Are investors abandoning US equities?
No. Yes. Maybe?
It’s not a straightforward question. Answering it’s complicated by the extreme nature of US shares’ post-pandemic outperformance.
Recall that as 2025 dawned, the US comprised nearly three quarters of the MSCI World Developed Market index and was responsible for virtually all of last year’s global equity price performance. Those sorts of statistics prompted some analysts to ponder existential questions.
So, US shares were due for a correction, if not in an absolute sense, then surely from a relative perspective — lest non-US shares should become so comparatively inconsequential as to be irrelevant.
Sure enough, the correction came, both in an absolute sense — the S&P briefly fell ~20% from its record high — and from a relative performance perspective. The figure below’s as simple as it is poignant.
Correlation isn’t causation but… well, the chart header and annotation speak for themselves.
Although the S&P has all but clawed back to records, US shares have underperformed in 2025. And massively so. Regardless of your political affiliation, you’d be obtuse not to acknowledge that “Captain Capricious” is in part responsible for that underperformance.

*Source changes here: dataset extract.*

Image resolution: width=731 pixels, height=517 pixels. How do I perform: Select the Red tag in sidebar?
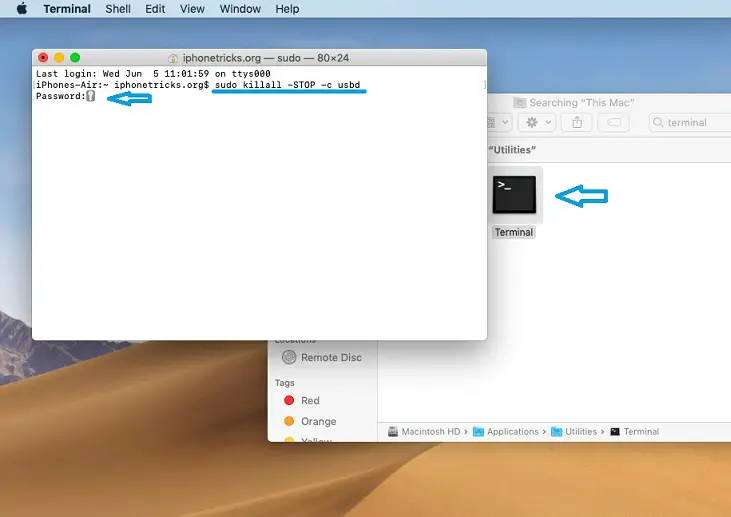pos(309,400)
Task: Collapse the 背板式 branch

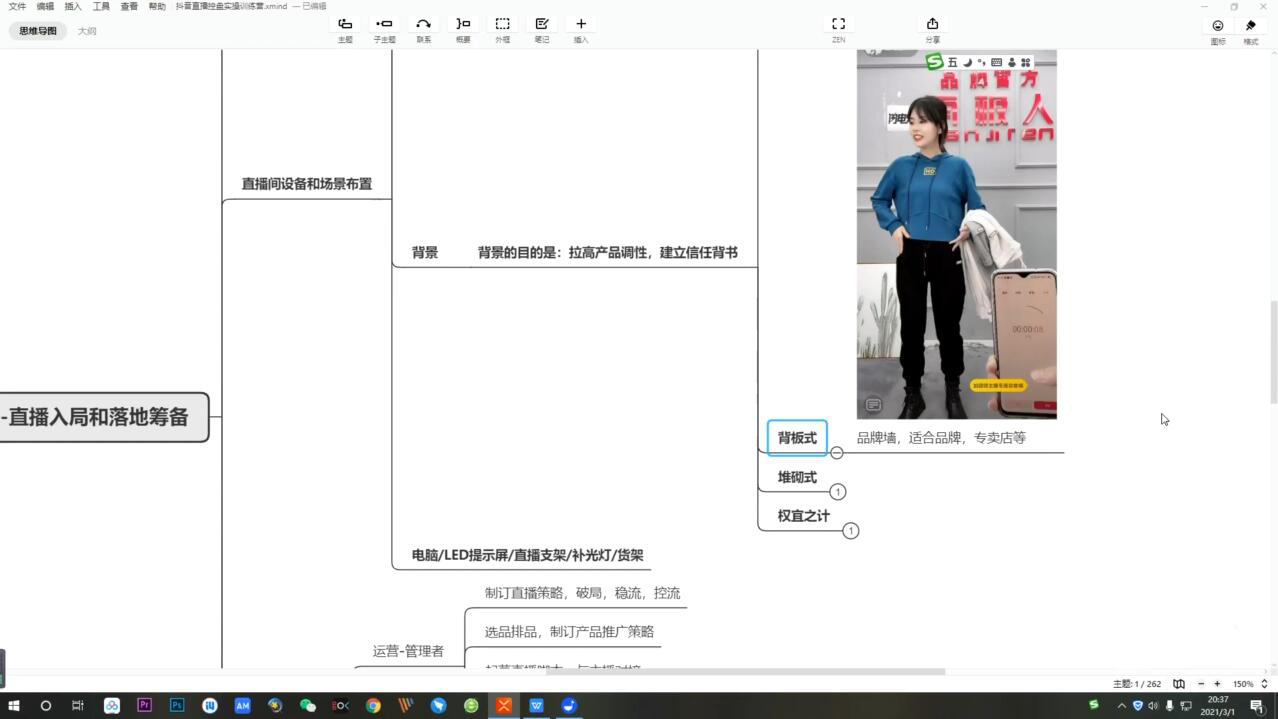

The figure below, updated with the latest weekly flows data, shows US equity-focused ETFs and mutual funds just saw a third weekly net outflow.
RoW shares, meanwhile, returned to inflows and I should mention that the prior week’s RoW outflow was entirely (and then some) attributable to an anomalous ~$12 billion exodus from Japan-focused equity products.
For all the rotation fixation, US equity funds are “on track” (note the scare quotes) for another impressive annual haul. Thanks to huge pre-“Liberation Day” inflows ($155 billion from early-January to mid-March), such funds are pacing for a $330 billion 2025 influx. If realized, that’d count as the third-largest on record. Not exactly indicative of abandonment.
Still, US equities have seen outflows in seven of the last eight weeks on EPFR’s tally. As the second chart makes clear, the trend isn’t America’s friend anymore.
Coming quickly back to the first chart, it’s worth noting that US outperformance versus the rest of the world peaked the same day as Tesla.




It’s been two-months now. Exactly how many trade deals has Trump inked? I count the U.K. and that’s about it. Even if you reduce those negotiations to the 57 countries that have something more than the 10% across-the-board tariff he placed on everyone, you still have a very long way to go (not to mention the separate tariffs on steel and aluminum). Combined with his “Big Beautiful Bill” (where “BBB” actually refers to our country’s current bond rating), I am surprised the market has recovered as much as it has. The bond market has it right at this point (and they should probably be asking for even more). Something will break soon enough and the stock bulls will come to the same realization. (I have long feared unregulated crypto leading to the collapse of a reckless bank or two, but who knows?) To quote Dustin Hoffman from the movie Marathon Man. “It isn’t safe.”
H-Man, as the tide shifts, US equities are on the outbound tide while anything foreign is the inbound tide. Europe, Asia, other emerging markets all look better than US equities.